I simply compiled a list sequencing these events, which showed that the wars often coincided with droughts and that the smallpox epidemics followed them. Once again, timing and historical processes showed clear patterns in events that otherwise seemed merely random or “natural”. The final confirmation of the importance of the climate dimension of African history came from reports of how various communities of Africans had emphasized the same facts hard of their lives. Africans, to their credit, had managed to maximize the numbers they could support with the resources optimally available to them. They had achieved full occupation of their lands. Disruptions - most often failures of the rains in Africa’s tropical climate regime- forced significant adjustments and, in extreme cases (which have recurred at least one each century for a very long while), collapse. I was thinking more in terms of climate history than Malthusian dynamics, but citation of them is accurate.

I was thinking in terms of climate at the time because the general historiography of Africa had begun to take account of these historical reactions to changed climates as the severe droughts in the western African sahel in the early 1970s focused attention on environmental instability. Others were working with major century-long tendencies toward wetter and drier regimes, mostly in western Africa. So, on the one hand, I was only extending their very important insights to the unusually clear and consistent Portuguese documentation for Angola, while on the other I was focusing in on short- and immediate-term changes that influenced specific events, rather than long-term general patterns.
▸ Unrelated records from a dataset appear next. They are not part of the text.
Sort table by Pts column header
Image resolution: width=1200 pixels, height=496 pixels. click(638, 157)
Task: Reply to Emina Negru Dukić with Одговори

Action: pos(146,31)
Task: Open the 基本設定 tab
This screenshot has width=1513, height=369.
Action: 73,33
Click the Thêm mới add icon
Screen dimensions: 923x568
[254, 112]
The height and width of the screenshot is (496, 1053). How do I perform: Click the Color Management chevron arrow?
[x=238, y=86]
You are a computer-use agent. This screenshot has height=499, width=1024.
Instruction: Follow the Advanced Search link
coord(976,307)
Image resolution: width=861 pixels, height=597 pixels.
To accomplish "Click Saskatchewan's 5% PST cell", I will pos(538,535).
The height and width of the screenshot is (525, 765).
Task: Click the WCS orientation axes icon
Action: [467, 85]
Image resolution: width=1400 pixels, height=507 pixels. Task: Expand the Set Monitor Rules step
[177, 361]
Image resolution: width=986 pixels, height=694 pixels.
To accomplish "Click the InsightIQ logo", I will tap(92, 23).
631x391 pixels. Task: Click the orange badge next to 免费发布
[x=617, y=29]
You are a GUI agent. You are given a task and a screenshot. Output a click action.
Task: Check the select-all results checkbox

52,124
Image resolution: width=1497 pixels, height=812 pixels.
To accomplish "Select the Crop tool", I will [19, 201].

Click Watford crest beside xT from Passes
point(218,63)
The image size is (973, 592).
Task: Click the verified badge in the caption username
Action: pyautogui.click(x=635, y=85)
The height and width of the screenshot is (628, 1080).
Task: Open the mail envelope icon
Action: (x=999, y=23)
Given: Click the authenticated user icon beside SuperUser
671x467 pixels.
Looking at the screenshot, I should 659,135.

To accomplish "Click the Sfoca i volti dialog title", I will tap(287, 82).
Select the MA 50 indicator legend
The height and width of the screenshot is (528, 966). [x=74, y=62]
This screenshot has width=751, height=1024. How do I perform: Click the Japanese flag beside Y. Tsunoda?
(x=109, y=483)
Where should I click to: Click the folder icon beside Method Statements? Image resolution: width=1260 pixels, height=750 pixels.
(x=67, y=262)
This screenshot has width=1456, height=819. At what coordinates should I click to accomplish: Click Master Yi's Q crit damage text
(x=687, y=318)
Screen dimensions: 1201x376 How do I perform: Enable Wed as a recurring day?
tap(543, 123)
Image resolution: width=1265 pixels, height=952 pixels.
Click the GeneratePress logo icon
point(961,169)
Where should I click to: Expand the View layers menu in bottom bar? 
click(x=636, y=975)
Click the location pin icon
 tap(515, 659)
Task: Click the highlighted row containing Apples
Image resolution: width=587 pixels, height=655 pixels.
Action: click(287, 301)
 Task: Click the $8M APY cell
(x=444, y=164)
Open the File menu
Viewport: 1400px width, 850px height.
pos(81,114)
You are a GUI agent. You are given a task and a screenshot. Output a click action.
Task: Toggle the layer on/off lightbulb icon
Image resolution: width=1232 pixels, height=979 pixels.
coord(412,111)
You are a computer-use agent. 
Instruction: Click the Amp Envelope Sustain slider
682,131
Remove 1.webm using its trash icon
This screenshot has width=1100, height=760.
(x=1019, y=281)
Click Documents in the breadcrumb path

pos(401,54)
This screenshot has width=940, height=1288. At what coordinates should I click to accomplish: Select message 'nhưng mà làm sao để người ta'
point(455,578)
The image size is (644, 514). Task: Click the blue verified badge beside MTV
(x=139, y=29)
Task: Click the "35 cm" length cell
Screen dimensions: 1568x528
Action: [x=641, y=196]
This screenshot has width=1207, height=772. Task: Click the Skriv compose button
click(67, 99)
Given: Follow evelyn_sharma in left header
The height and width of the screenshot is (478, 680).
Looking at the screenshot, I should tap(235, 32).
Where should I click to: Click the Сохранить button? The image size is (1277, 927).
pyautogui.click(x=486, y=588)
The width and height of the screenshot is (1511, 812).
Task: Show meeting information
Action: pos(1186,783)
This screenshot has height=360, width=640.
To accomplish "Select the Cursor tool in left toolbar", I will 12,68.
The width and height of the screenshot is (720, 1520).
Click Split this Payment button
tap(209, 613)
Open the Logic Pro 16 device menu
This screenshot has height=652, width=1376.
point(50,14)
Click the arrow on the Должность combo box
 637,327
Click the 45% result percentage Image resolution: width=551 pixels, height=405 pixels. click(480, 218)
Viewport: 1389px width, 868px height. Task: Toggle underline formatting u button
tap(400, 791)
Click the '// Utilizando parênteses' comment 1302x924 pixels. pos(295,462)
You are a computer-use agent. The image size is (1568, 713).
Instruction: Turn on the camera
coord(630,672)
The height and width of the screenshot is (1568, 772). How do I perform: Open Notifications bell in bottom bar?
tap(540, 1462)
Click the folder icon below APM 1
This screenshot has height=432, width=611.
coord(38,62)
Clearly established climate changes over six or seven millennia (and more) are now basic frameworks for understanding the famous “Bantu migrations” in central Africa, and much else.

In a political economy of people, where numbers both constitute wealth and enable political power, everyone sensibly tries to maximize the population they can mobilize. The resulting political and economic tendencies toward demographic growth may generate a special historical case of Malthus’ general model. Progressive optimists, or optimistic progressives, have never accepted this implicit critique of their faith in the boundless possibilities of capitalism to improve the lives of all, sooner or later. It’s the basis of the present depletion and pollution of the world’s resources: limitless wealth, regardless of context. For Africa, this issue centers on the consequences for the continent of the loss of 15-18 million people to all of the export trades in slaves - Atlantic, trans-Saharan, and Indian Ocean. By assuming abstract rates of growth of potential populations, one can count every person exported as a demographic cost, inhibiting market growth and economic development. So the famous “underdevelopment” theses attributing modern Africa’s lagging economic development to the trades in slaves in fact rests on the assumptions of classical liberalism.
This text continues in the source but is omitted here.